■ TASK REQUIREMENTS ■
Please lay out the data from the line with "You are a GUI" to the line with "pos(124,110)" as a numbered list, both of those lines included and blank lines dropped. Leave the pictures out.

■ LISTED ENTRIES ■

☆ ☆ ☆ ☆ ☆

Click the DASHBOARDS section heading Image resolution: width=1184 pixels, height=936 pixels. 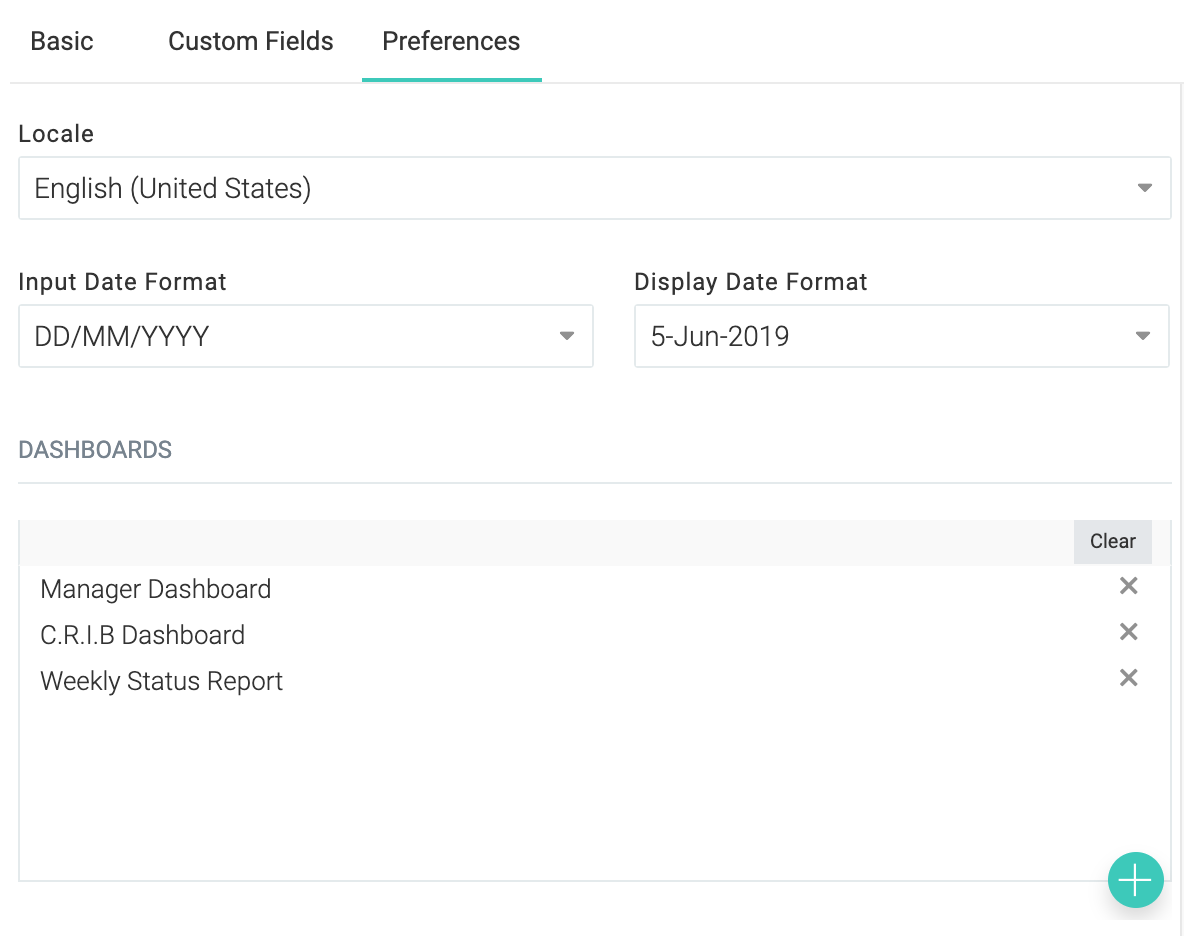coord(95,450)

☆ ☆ ☆ ☆ ☆

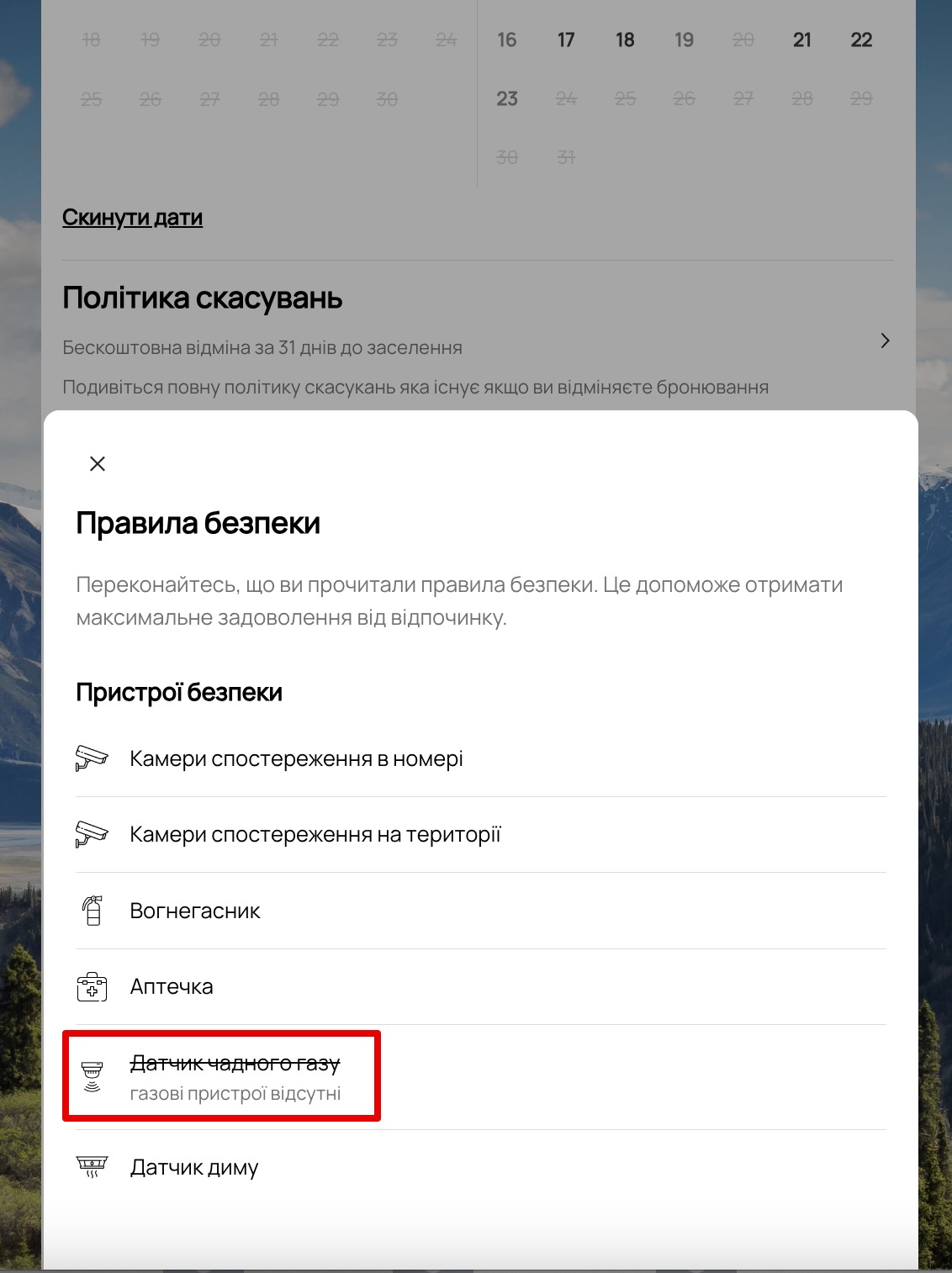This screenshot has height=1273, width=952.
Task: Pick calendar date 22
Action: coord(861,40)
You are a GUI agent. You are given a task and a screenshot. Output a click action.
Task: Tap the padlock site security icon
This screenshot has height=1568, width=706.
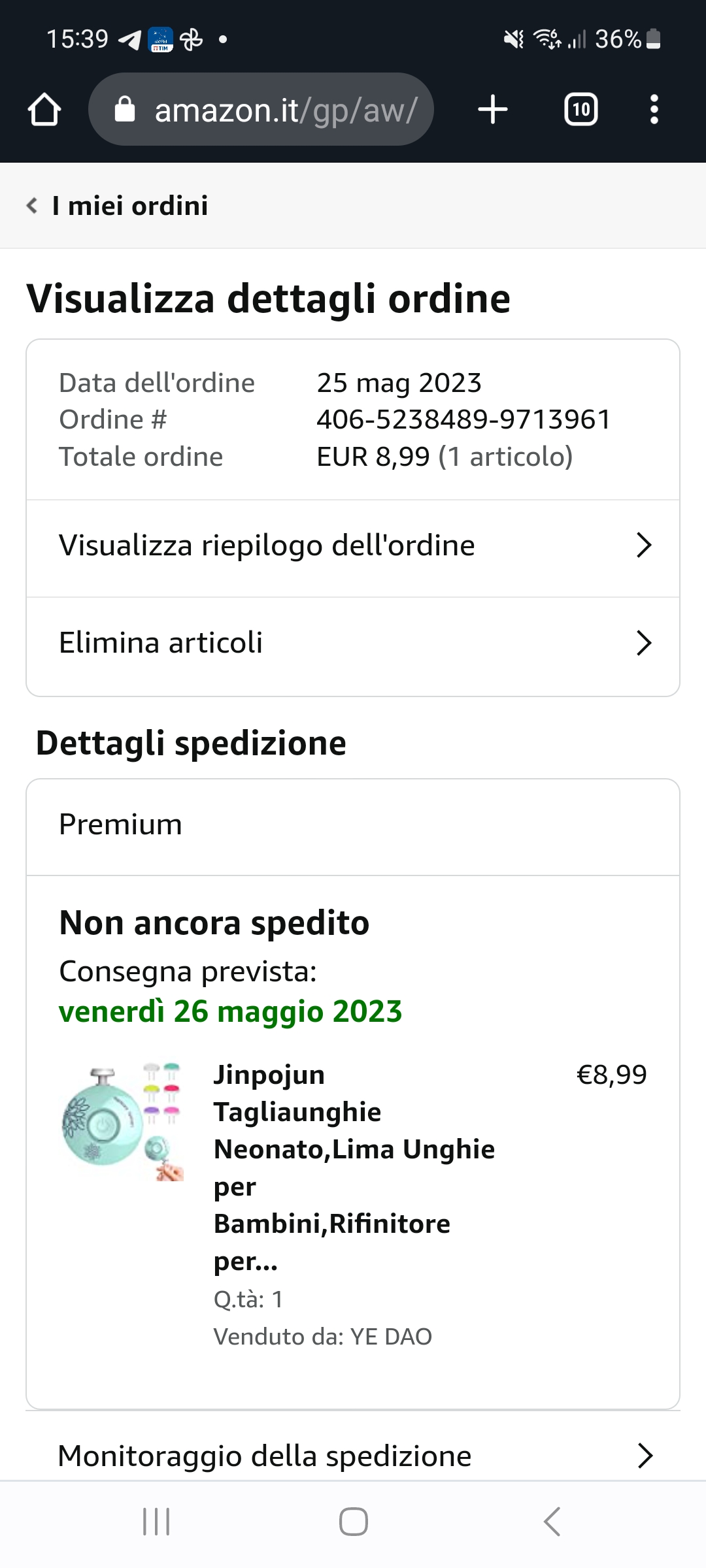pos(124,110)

☆ ☆ ☆ ☆ ☆

■ FINISHED TASK ■
1. You are a GUI agent. You are given a task and a screenshot. Output a click action.
2. Task: Tap the padlock site security icon
3. This screenshot has height=1568, width=706.
4. pos(124,110)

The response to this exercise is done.